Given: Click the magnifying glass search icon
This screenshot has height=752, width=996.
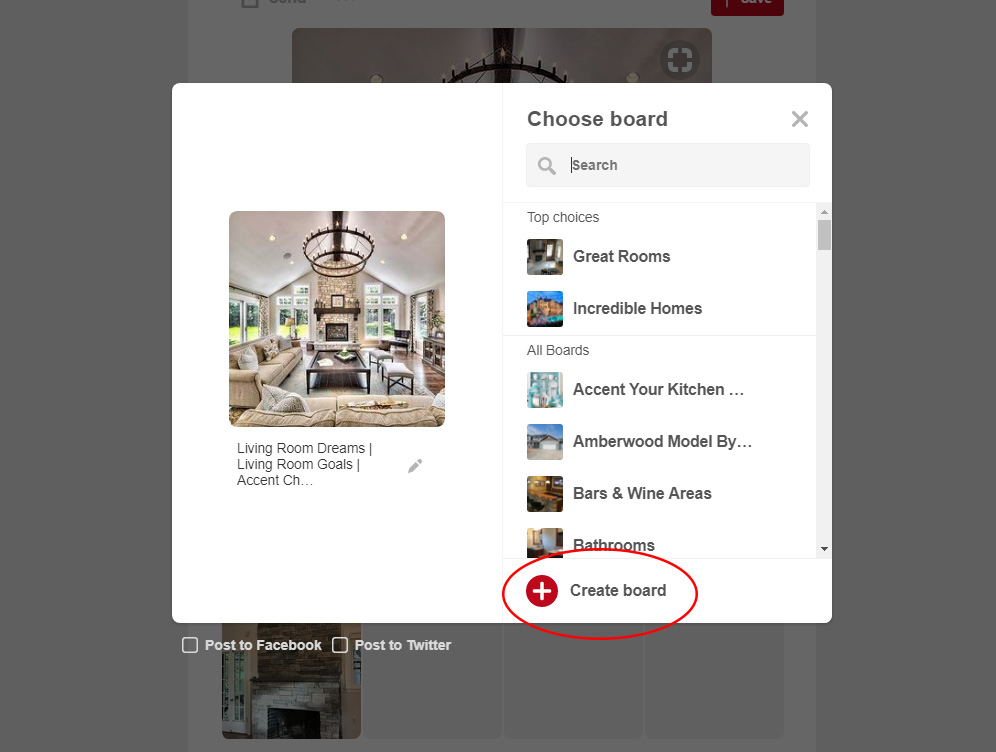Looking at the screenshot, I should (x=547, y=166).
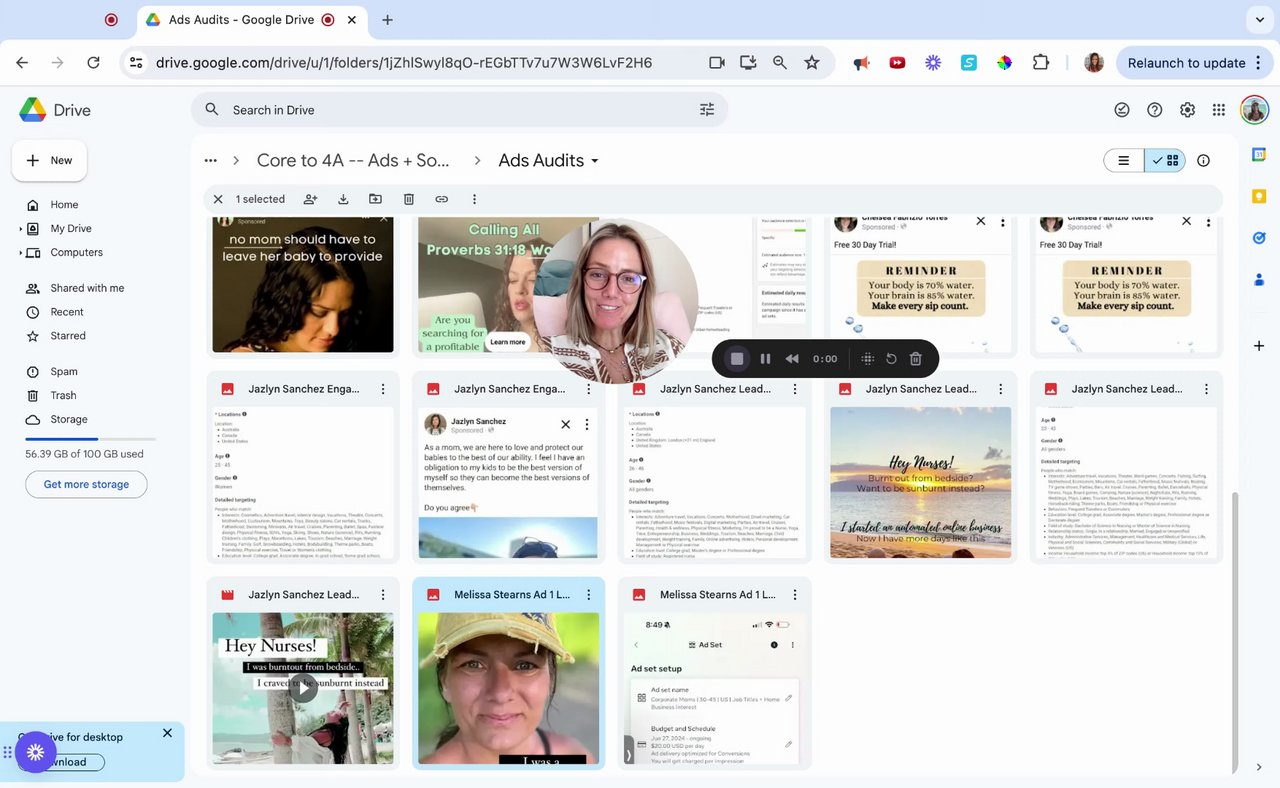1280x788 pixels.
Task: Expand the Computers tree
Action: (21, 253)
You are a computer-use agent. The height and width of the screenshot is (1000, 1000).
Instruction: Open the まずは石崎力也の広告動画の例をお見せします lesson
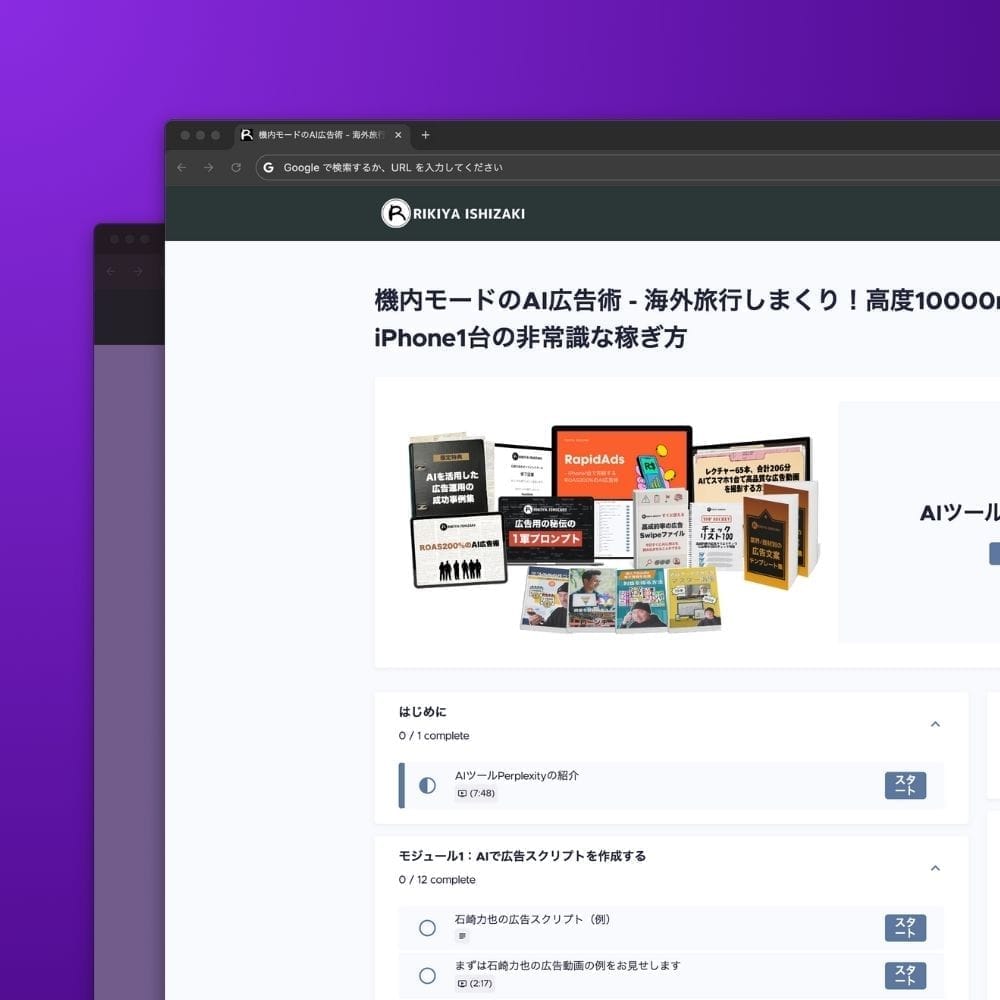click(567, 966)
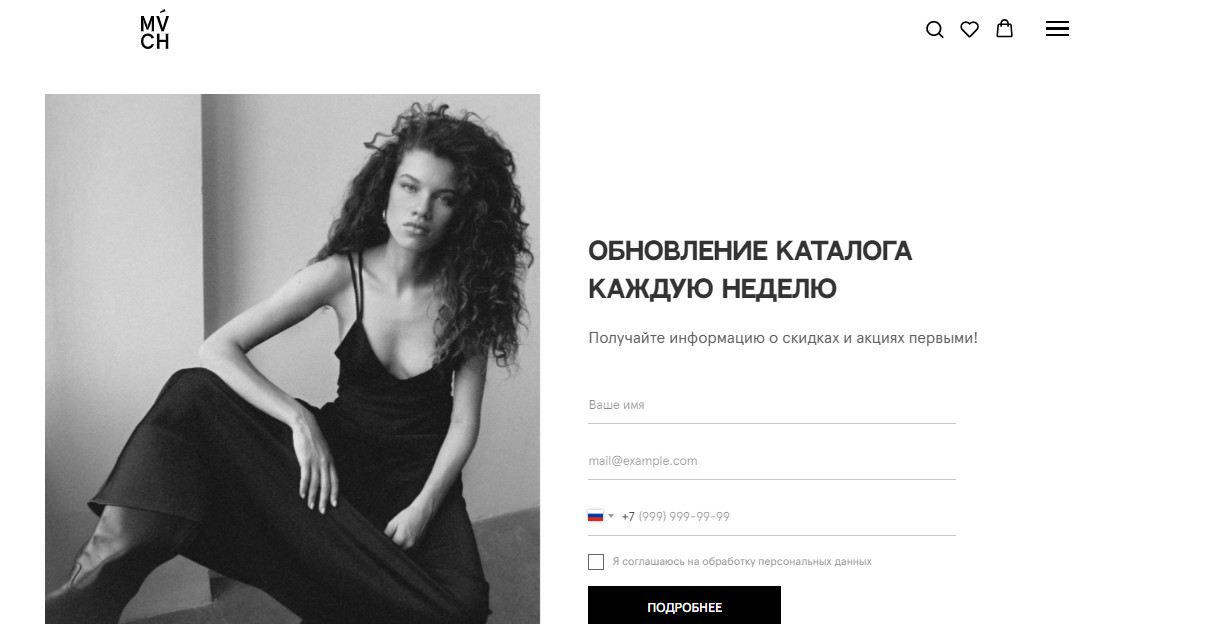Click the "ОБНОВЛЕНИЕ КАТАЛОГА" heading line
Viewport: 1210px width, 624px height.
pos(750,251)
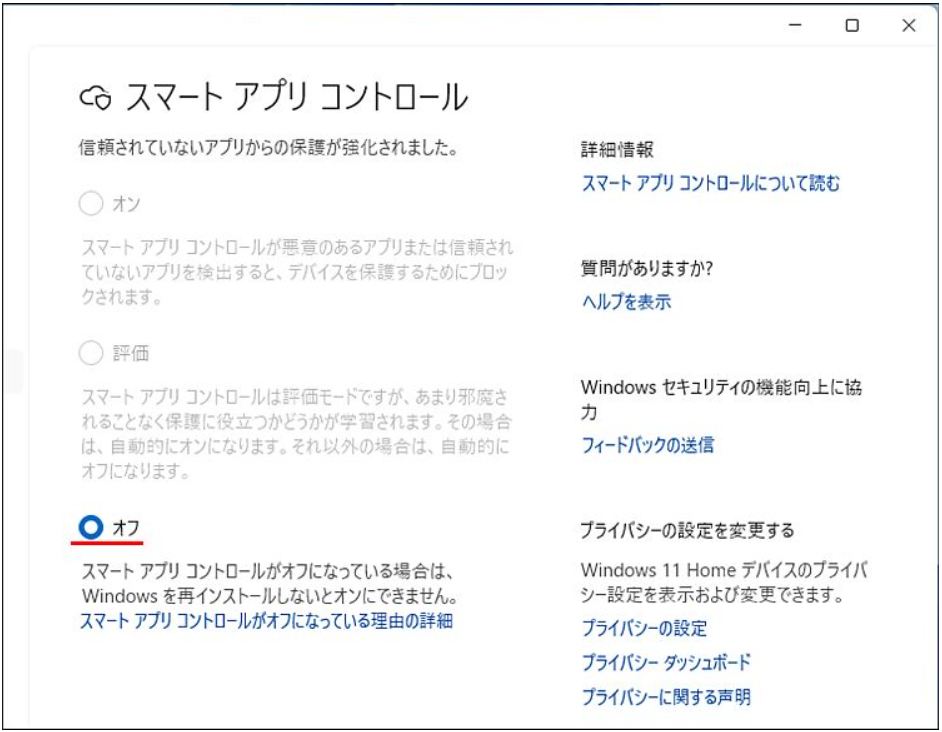Image resolution: width=942 pixels, height=732 pixels.
Task: Click the 詳細情報 section heading
Action: (617, 149)
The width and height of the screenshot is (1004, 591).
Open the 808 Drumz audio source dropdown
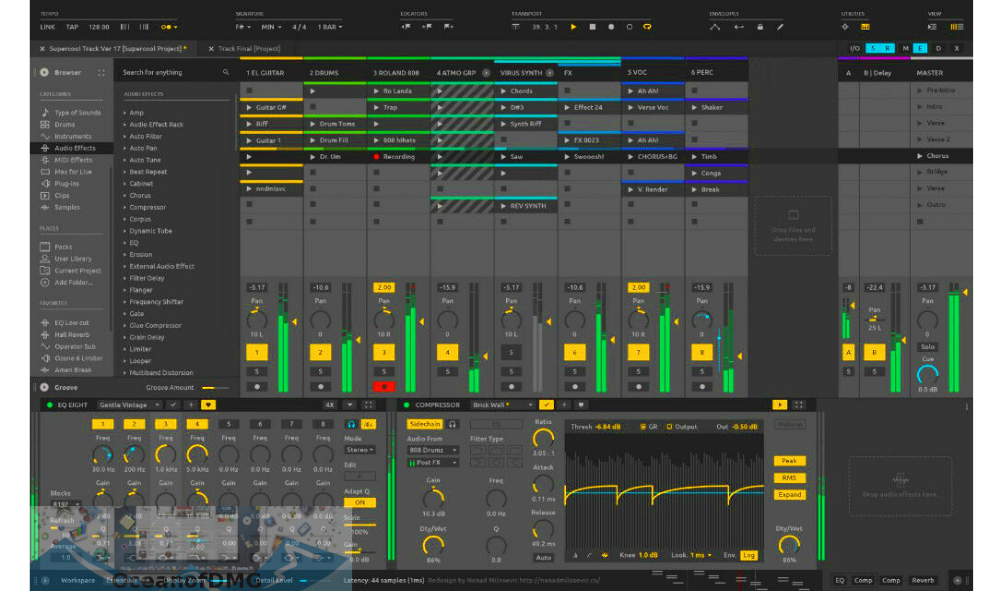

- _Task goal_
No pictures belong in the copy. Retype exactly, and only, the lines from the line containing "This screenshot has height=752, width=996." through the last line of the data, both included.

- _Solution_
This screenshot has height=752, width=996.
Looking at the screenshot, I should (x=547, y=166).
1280x788 pixels.
Task: Expand the Computers tree
Action: (21, 253)
You are a computer-use agent. The height and width of the screenshot is (1000, 1000).
Instruction: Open the まずは石崎力也の広告動画の例をお見せします lesson
click(567, 966)
Click the "ОБНОВЛЕНИЕ КАТАЛОГА" heading line
Viewport: 1210px width, 624px height.
pos(750,251)
Image resolution: width=942 pixels, height=732 pixels.
Task: Click the 詳細情報 section heading
Action: (617, 149)
The width and height of the screenshot is (1004, 591).
Open the 808 Drumz audio source dropdown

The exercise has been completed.